Functional profile of a novel modulator of serotonin, dopamine, and glutamate neurotransmission
Gretchen L Snyder, Kimberly E Vanover, Hongwen Zhu, Diane B Miller, James P O'Callaghan, John Tomesch, Peng Li, Qiang Zhang, Vaishnav Krishnan, Joseph P Hendrick, Eric J Nestler, Robert E Davis, Lawrence P Wennogle, Sharon Mates, Gretchen L Snyder, Kimberly E Vanover, Hongwen Zhu, Diane B Miller, James P O'Callaghan, John Tomesch, Peng Li, Qiang Zhang, Vaishnav Krishnan, Joseph P Hendrick, Eric J Nestler, Robert E Davis, Lawrence P Wennogle, Sharon Mates
Abstract
Rationale: Schizophrenia remains among the most prevalent neuropsychiatric disorders, and current treatment options are accompanied by unwanted side effects. New treatments that better address core features of the disease with minimal side effects are needed.

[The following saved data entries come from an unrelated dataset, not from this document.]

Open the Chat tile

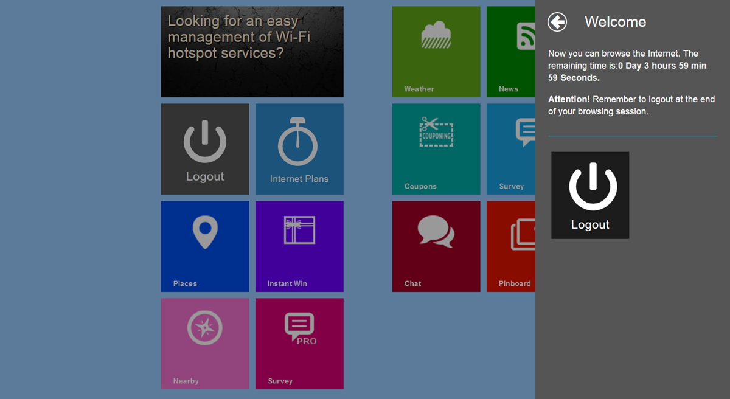point(436,246)
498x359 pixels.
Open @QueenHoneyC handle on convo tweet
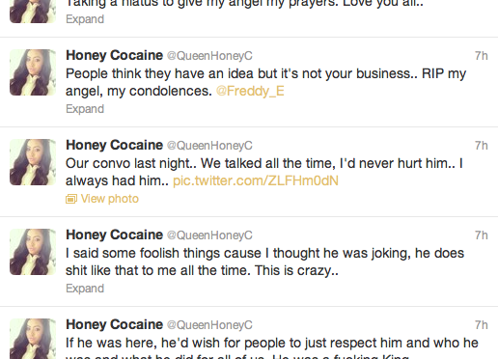[x=209, y=146]
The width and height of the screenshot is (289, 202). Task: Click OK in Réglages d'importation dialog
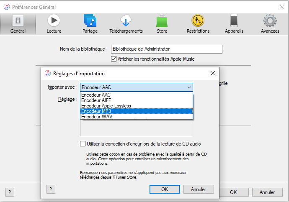tap(165, 189)
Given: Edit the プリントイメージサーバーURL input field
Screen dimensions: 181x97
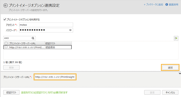Looking at the screenshot, I should pos(55,77).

Objectives: As a new therapeutic approach, 1-(4-fluoro-phenyl)-4-((6bR, 10aS)-3-methyl-2,3,6b,9,10,10a-hexahydro-1H,7H-pyrido[3',4':4,5]pyrrolo[1,2,3-de]quinoxalin-8-yl)-butan-1-one (ITI-007) is currently in human clinical trials for the treatment of schizophrenia. Here, we characterize the preclinical functional activity of ITI-007.

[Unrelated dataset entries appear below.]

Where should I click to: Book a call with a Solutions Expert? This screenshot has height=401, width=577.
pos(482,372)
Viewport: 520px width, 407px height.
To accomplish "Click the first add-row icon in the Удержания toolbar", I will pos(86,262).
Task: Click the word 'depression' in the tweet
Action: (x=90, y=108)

Results: ITI-007 is a potent 5-HT2A receptor ligand (K i = 0.5 nM) with strong affinity for dopamine (DA) D2 receptors (K i = 32 nM) and the serotonin transporter (SERT) (K i = 62 nM) but negligible binding to receptors (e.g., H1 histaminergic, 5-HT2C, and muscarinic) associated with cognitive and metabolic side effects of antipsychotic drugs. In vivo it is a 5-HT2A antagonist, blocking (±)-2,5-dimethoxy-4-iodoamphetamine hydrochloride (DOI)-induced headtwitch in mice with an inhibitory dose 50 (ID50) = 0.09 mg/kg, per oral (p.o.), and has dual properties at D2 receptors, acting as a postsynaptic D2 receptor antagonist to block D-amphetamine hydrochloride (D-AMPH) hyperlocomotion (ID50 = 0.95 mg/kg, p.o.), yet acting as a partial agonist at presynaptic striatal D2 receptors in assays measuring striatal DA neurotransmission. Further, in microdialysis studies, this compound significantly and preferentially enhances mesocortical DA release. At doses relevant for antipsychotic activity in rodents, ITI-007 has no demonstrable cataleptogenic activity. ITI-007 indirectly modulates glutamatergic neurotransmission by increasing phosphorylation of GluN2B-type N-methyl-D-aspartate (NMDA) receptors and preferentially increases phosphorylation of glycogen synthase kinase 3β (GSK-3β) in mesolimbic/mesocortical dopamine systems.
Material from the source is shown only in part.